*What is asked*
Format everything from the start of the records down to and including the line containing "coord(305,164)" as a numbered list, omitting blank lines. Leave the pictures out.

*Dataset records*

>>>

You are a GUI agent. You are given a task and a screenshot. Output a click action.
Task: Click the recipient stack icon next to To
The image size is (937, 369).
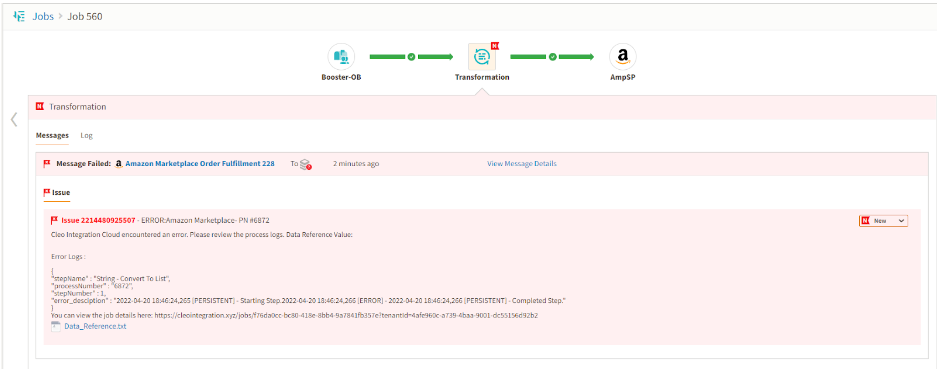coord(305,164)
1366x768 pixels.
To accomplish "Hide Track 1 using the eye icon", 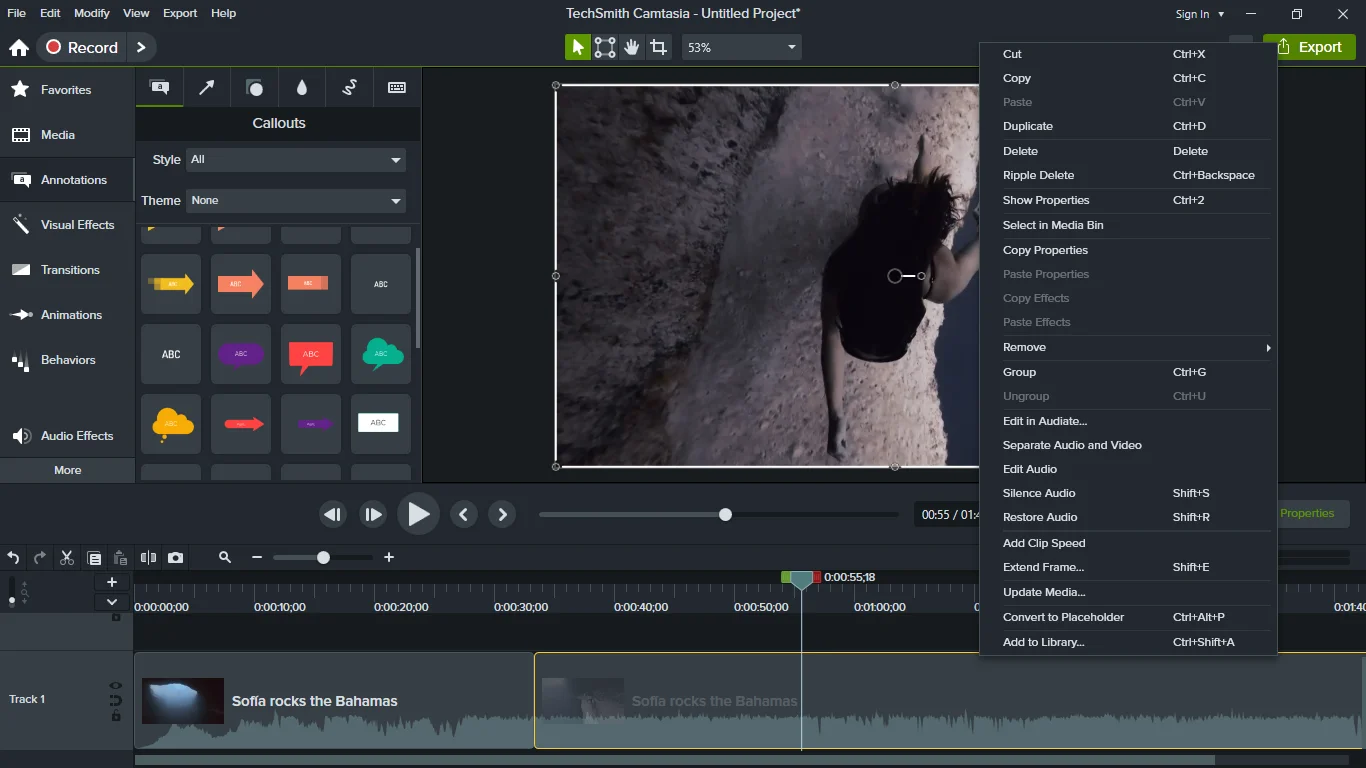I will [x=116, y=686].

<<<

*In response*
1. You are a GUI agent. You are given a task and a screenshot. Output a click action.
2. Task: Click the recipient stack icon next to To
3. The image size is (937, 369).
4. coord(305,164)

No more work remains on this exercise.